Lego’s own MI6, its top-secret R & D lab, is on the second floor of a drab brick structure called the Tech Building. Inside, gearheads in jeans and fleece pullovers are surrounded by enough electronic ganglia to jump-start Frankenstein’s monster. Amid a spaghetti of wires and a blaze of red, green, blue, yellow and purple blocks is an amazing array of robot prototypes, all capable of exasperating behavior. Some of these marvels propel themselves on Lego wheels; others skitter around on Lego legs. There’s a scorpionlike robot that turns sharply, snaps its claws and searches for an infrared beacon “bug.” There’s a Mohawked android that flings little red balls as it rumbles. And there’s a fanged robot snake that, with the wave of a smartphone, shakes, rattles and rolls. Dangle your cell in front of the serpent’s head and it lunges to bite you.

All three gizmos are characters in Mindstorms EV3, the latest update of a do-it-yourself kit that enables budding Edisons to assemble robots, program them on PCs and Macs, and control them via Bluetooth, downloadable apps and voice commands. Like any other Lego, Mindstorms EV3 is a jumble of parts (nearly 600 separate elements) that can be plugged together many ways. The toy, which clocks in at $350 and will be in stores this fall, comes with 3-D interactive building instructions for 17 different bots that walk, talk and stalk. And, this being Lego, enterprising kids are encouraged to hack away and turn the components into whatever they can dream up.

***

Once upon a time, teachers lacked the tools to excite and engage pupils in engineering. And the technological know-how required to put together a juddering robot limited the audience to high-school and university students. That all changed in 1998 when Lego launched its first wave of programmable bots. By the second wave, in 2006, the programming language had become visual and kids could make bots do pretty much anything simply by stringing directives together on a computer. “Today a second grader can make her own wall-avoiding triceratops in 20 minutes,” says Chris Rogers, a professor of mechanical engineering at Tufts University.

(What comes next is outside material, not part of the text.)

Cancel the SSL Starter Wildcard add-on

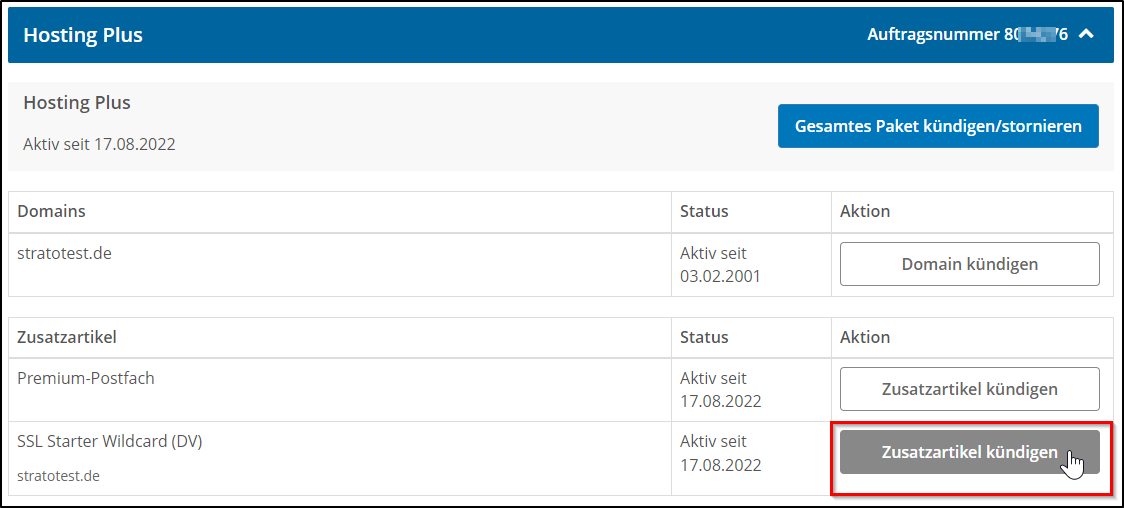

With bricks, action and hues as vibrant as tropical sunsets, Lego created a way for novices to learn the basics of structural engineering: bracing, tension and compression, loading constraints, building to scale. By combining Lego bricks to sensors, servo motors and microprocessors, those novices can now explore everything from basic pulleys and belts to computer programming. “Mindstorms EV3 makes tinkering with machines cool again,” says Ralph Hempel, author of Lego Spybiotics Secret Agent Training Manual.

Mindstorms encourages young tinkerers to play their way into robotics. “It puts no limits on your fantasies,” says Niels Pugholm, a Danish college student who’s been playing with Legos from the time he was old enough to know he shouldn’t swallow them. “Most toys pre-tell a story; Mindstorms is exploratory and has no set rules. If I construct a Mars rover robot, I can rebuild it into a robotic arm and then a robotic humanoid. Lego robotics is a sneaky educational way to learn about design, planning, construction and, most importantly, reconstruction.” In Denmark, he says, it’s obligatory for a child to build a Babel Tower out of Legos that “inevitably gets demolished.”

The EV3 is the third generation of ­demolishable Mindstorms, and the second that’s been crowd-sourced. “The power of many,” says Marc-André Bazergui, one of a dozen Lego citizen developers—who call themselves the 12 Monkeys—impaneled to design the latest edition. Over the years, the many have fashioned Lego bots that solve Rubik’s Cubes, sort M&M’s by color and convert conventional toilets into robo-flushers.

Part of the so-called “maker movement,” Mindstorms’ fanatic online community shares ideas by uploading plans for new creations to Lego forums and posting videos to YouTube. Across the globe, schoolchildren belong to leagues and hold tournaments in which teams are challenged to design, build and program a Lego robot to complete a specific task related to a theme like climate control or transportation safety. In the United States, competitions are run by FIRST (For Inspiration and Recognition of Science and Technology), a nonprofit founded by the seemingly inexhaustible inventor Dean Kamen (creator of the Segway scooter). Every spring FIRST holds championships in four robotics divisions, spanning ages 6 to 18. At this year’s three-day Lego block party at the Edward Jones Dome in St. Louis, 650 teams vied for robotic superiority and more than $16 million in scholarships to 140 colleges.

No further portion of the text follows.